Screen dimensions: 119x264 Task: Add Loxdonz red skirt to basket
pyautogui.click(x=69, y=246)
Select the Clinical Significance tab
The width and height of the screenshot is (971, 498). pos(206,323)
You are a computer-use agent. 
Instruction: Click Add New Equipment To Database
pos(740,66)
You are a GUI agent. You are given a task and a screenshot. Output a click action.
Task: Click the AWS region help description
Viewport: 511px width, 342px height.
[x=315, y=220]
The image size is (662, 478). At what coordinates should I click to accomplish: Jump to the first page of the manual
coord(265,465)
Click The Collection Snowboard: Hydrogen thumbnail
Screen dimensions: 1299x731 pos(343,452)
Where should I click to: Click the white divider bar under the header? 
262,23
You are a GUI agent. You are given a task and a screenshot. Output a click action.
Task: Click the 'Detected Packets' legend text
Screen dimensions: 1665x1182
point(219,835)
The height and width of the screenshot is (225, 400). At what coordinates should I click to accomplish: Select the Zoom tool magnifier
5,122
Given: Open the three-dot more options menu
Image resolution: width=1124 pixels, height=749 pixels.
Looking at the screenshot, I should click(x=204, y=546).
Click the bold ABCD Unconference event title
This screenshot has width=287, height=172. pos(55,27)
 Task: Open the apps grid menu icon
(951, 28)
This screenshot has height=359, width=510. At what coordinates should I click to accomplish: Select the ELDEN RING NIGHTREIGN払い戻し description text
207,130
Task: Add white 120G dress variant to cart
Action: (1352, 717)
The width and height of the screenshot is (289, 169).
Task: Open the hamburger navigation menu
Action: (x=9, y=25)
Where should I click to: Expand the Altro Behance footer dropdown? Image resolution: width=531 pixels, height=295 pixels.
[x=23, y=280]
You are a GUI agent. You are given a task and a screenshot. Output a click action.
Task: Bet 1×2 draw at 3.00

+---+

# What you will do:
Please copy the listing above line for line, changing nothing.

# Solved exercise:
Screen dimensions: 119x264 Task: Add Loxdonz red skirt to basket
pyautogui.click(x=69, y=246)
Select the Clinical Significance tab
The width and height of the screenshot is (971, 498). pos(206,323)
You are a computer-use agent. 
Instruction: Click Add New Equipment To Database
pos(740,66)
You are a GUI agent. You are given a task and a screenshot. Output a click action.
Task: Click the AWS region help description
Viewport: 511px width, 342px height.
[x=315, y=220]
The image size is (662, 478). At what coordinates should I click to accomplish: Jump to the first page of the manual
coord(265,465)
Click The Collection Snowboard: Hydrogen thumbnail
Screen dimensions: 1299x731 pos(343,452)
Where should I click to: Click the white divider bar under the header? 
262,23
You are a GUI agent. You are given a task and a screenshot. Output a click action.
Task: Click the 'Detected Packets' legend text
Screen dimensions: 1665x1182
point(219,835)
The height and width of the screenshot is (225, 400). At what coordinates should I click to accomplish: Select the Zoom tool magnifier
5,122
Given: Open the three-dot more options menu
Image resolution: width=1124 pixels, height=749 pixels.
Looking at the screenshot, I should click(x=204, y=546).
Click the bold ABCD Unconference event title
This screenshot has width=287, height=172. pos(55,27)
 Task: Open the apps grid menu icon
(951, 28)
This screenshot has height=359, width=510. At what coordinates should I click to accomplish: Select the ELDEN RING NIGHTREIGN払い戻し description text
207,130
Task: Add white 120G dress variant to cart
Action: (1352, 717)
The width and height of the screenshot is (289, 169).
Task: Open the hamburger navigation menu
Action: (x=9, y=25)
Where should I click to: Expand the Altro Behance footer dropdown? Image resolution: width=531 pixels, height=295 pixels.
[x=23, y=280]
You are a GUI agent. You are given a task and a screenshot. Output a click action.
Task: Bet 1×2 draw at 3.00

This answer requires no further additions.